Старший брат был поглощён общественными делами, ещё больше его волновали карьерные перспективы. А Гришу, неуправляемого, вечно недовольного всем белым светом, он и вовсе игнорировал. А тот подрастал, и интересы его постепенно определялись: курение, алкоголь, наркотики… Узкий круг увлечений, приводящих в состояние кайфа, к которому он так стремился. Отец ругался, порой лишал карманных денег, но через некоторое время всё возвращалось на круги своя. Видимо, к проблеме он подходил философски — сын перебесится и всё само собой образуется. Мать не хотела вникать, она берегла нервы, проводя с детьми из двенадцати месяцев в году от силы полтора-два.
В шестнадцать лет Гриша попал в милицию за участие в ограблении. Знаменитый папа непутёвого сына откупать не стал. И тот, получив условный срок, за старое взялся с новыми силами, а атмосфера в доме Корсунских стала невыносимой. Закончилось всё весьма трагично. Гриша погиб…

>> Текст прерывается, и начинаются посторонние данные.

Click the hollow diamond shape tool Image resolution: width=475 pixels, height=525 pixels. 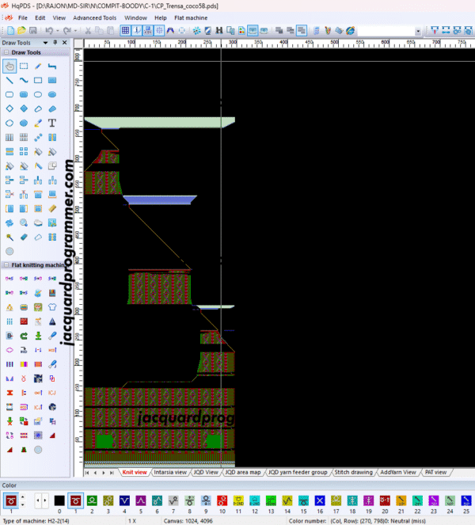10,108
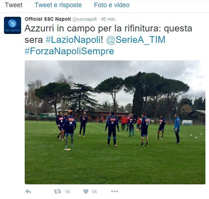Open the tweet via the 40 min timestamp
209x199 pixels.
pyautogui.click(x=108, y=19)
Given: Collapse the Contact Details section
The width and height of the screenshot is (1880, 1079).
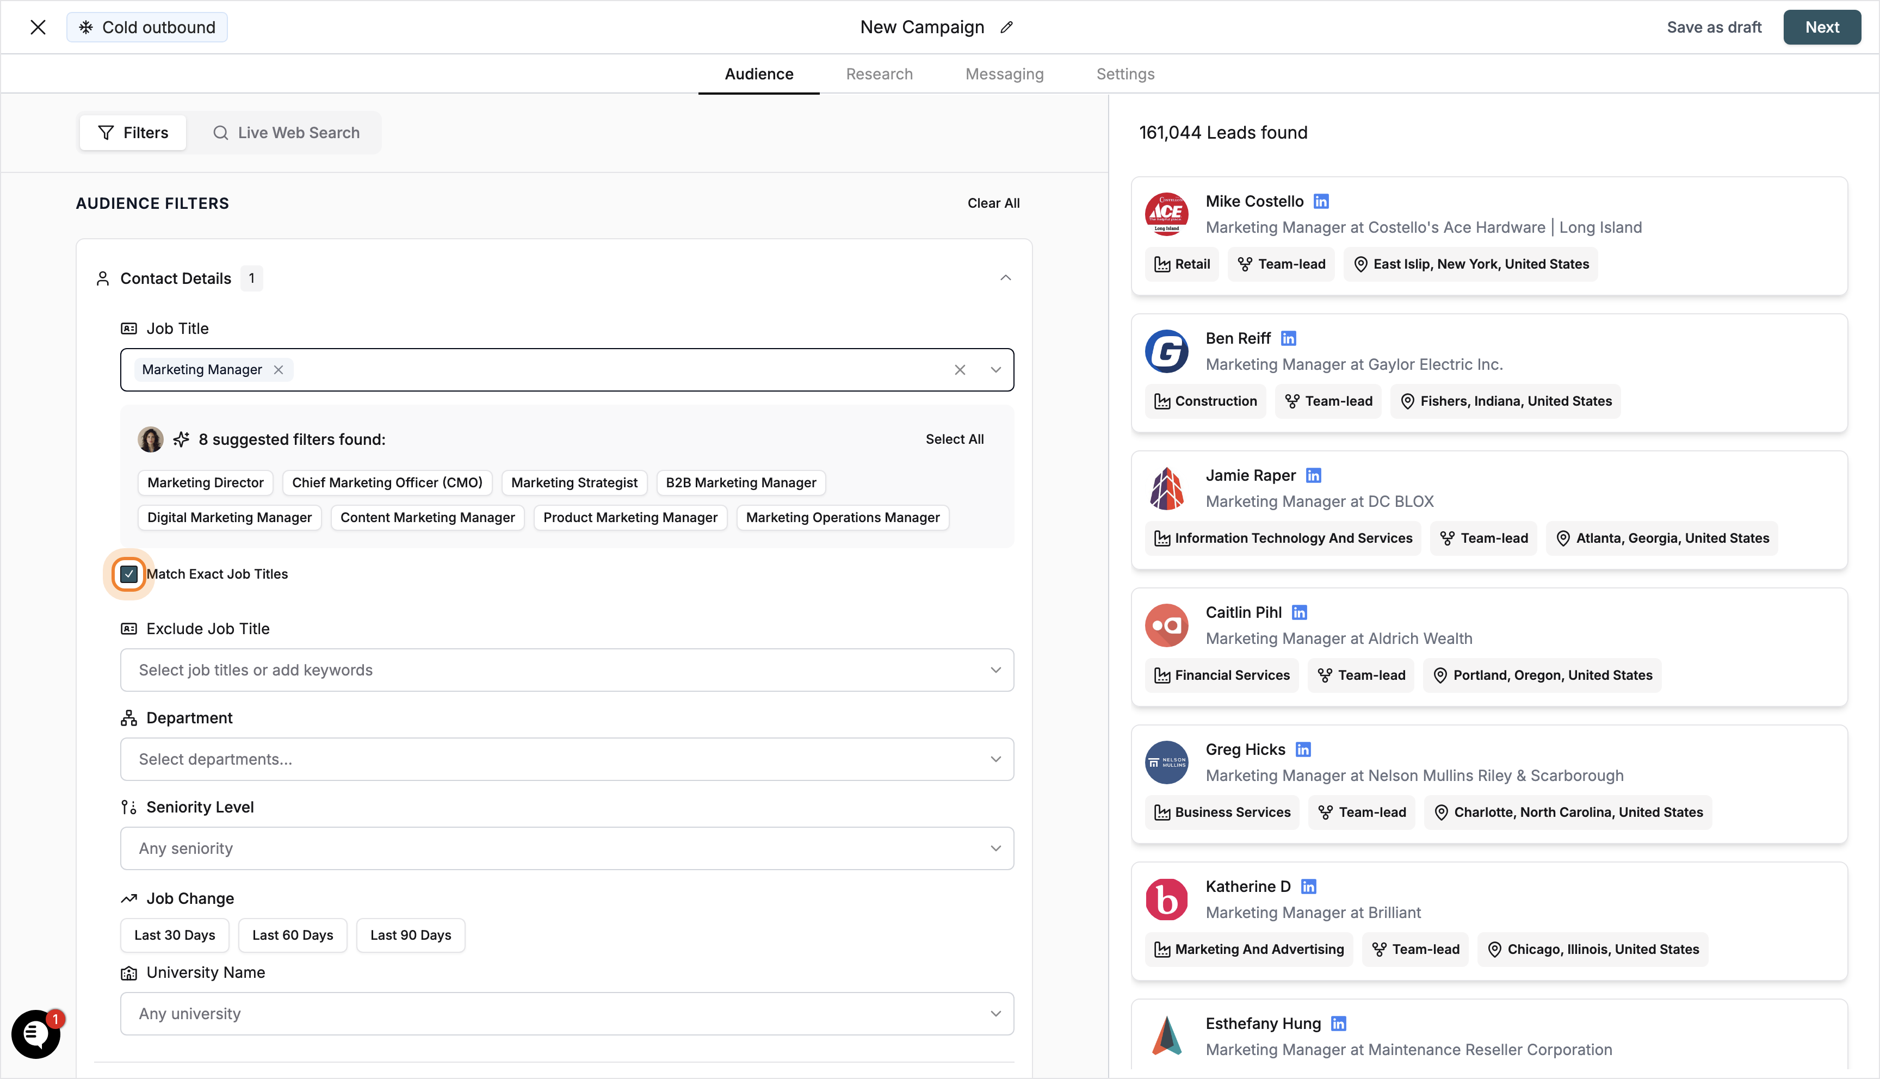Looking at the screenshot, I should point(1005,277).
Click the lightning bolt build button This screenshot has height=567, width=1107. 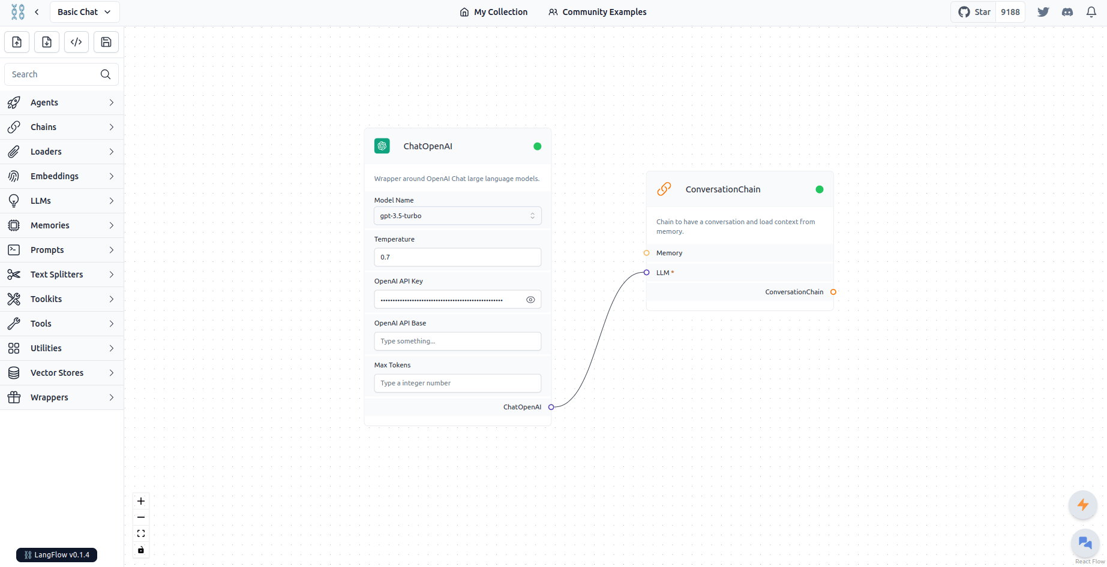point(1082,505)
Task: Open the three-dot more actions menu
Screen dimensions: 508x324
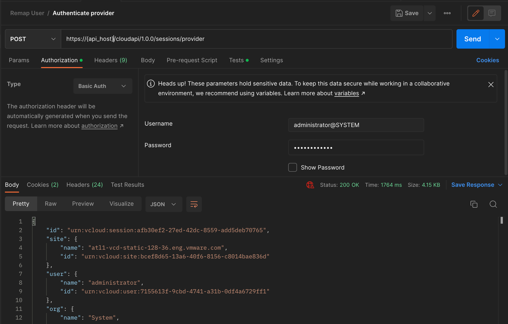Action: [x=447, y=13]
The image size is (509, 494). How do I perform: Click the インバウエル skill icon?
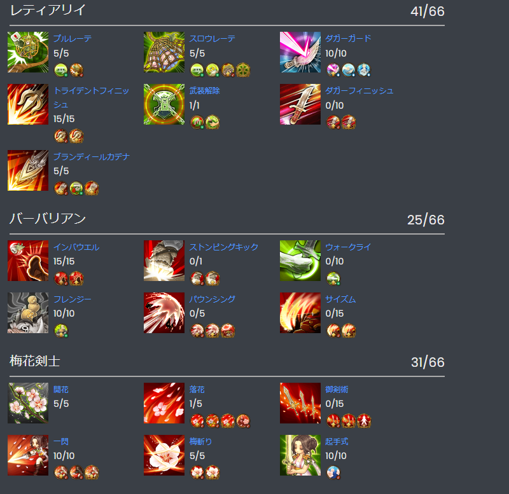pos(28,261)
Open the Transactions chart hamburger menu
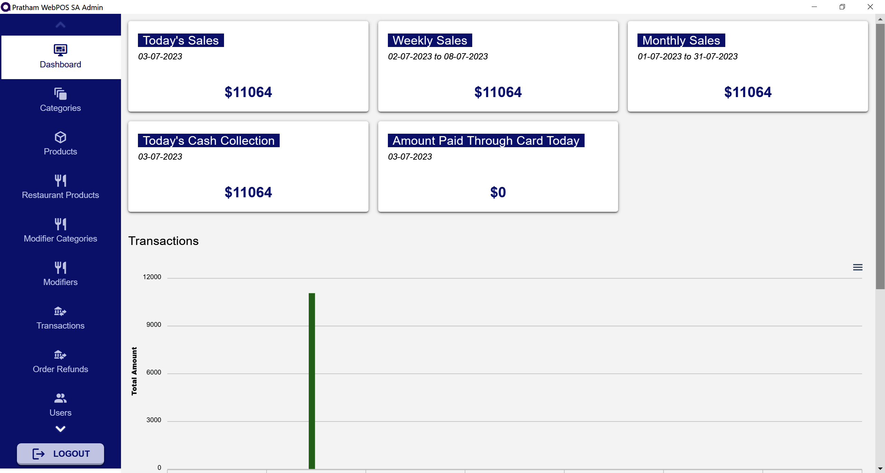885x473 pixels. (x=857, y=267)
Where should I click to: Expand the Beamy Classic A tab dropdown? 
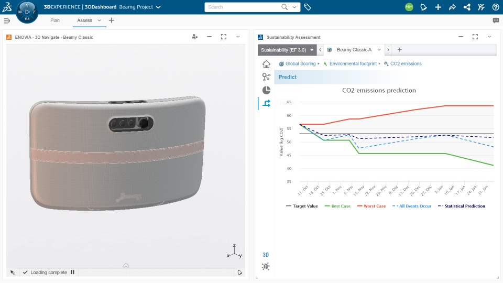(x=379, y=50)
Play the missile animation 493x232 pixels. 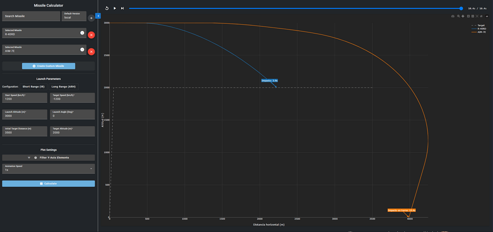tap(115, 8)
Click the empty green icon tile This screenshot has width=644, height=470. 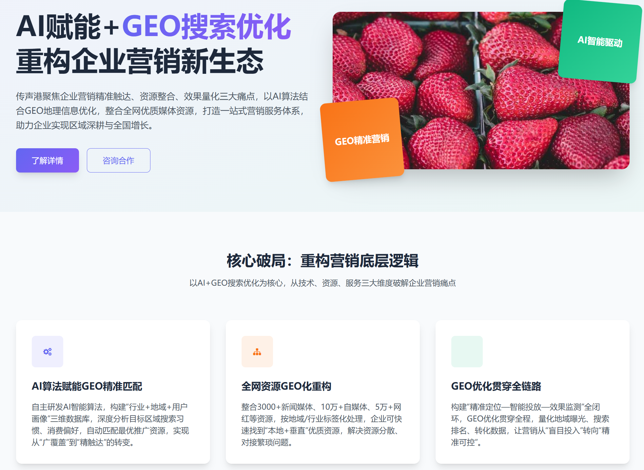pyautogui.click(x=467, y=352)
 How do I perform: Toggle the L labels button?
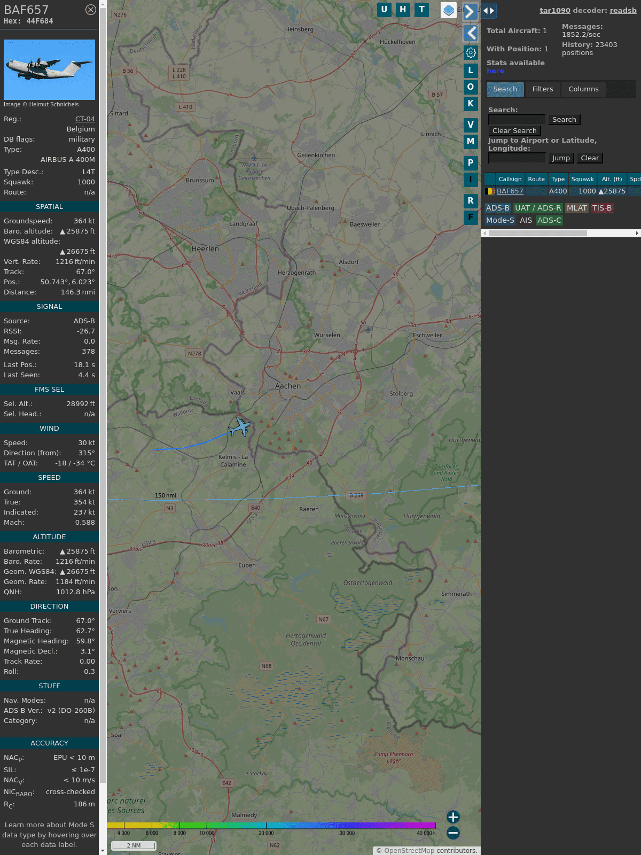click(471, 70)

Сознание к Дине вернулось ночью, неожиданно. Она озиралась, её пугал таинственный полумрак: луна освещала незнакомое пространство голубоватым светом. Ничего не понимая и теряясь в догадках, продолжала всматриваться в предметы. Затем села на кровати и с удивлением оглядела больничную палату. Причудливые узоры на шторах, незатейливые пейзажи на картинах, — обычная и в то же время странная обстановка. На стене над кроватью она заметила красную кнопку. Тревога возросла, и Дине безумно захотелось на неё нажать. Именно это она и сделала. Ничего не произошло: не зажёгся яркий свет, не сработала сигнализация, не сменились декорации. Но через некоторое время в палату вошла санитарка.
— Ах, деточка, очнулась. Ну и слава богу! Только теперь тебе надо отдохнуть. А доктор утром придёт. Тебе что-нибудь нужно?
— Скажите, а где я?
— В… больнице, — запнувшись, произнесла женщина.
— Я заболела?
— Да, ты заболела, но обязательно скоро поправишься. Только не волнуйся. Всё будет хорошо. А теперь ложись, милая, поспи и ни о чём не переживай.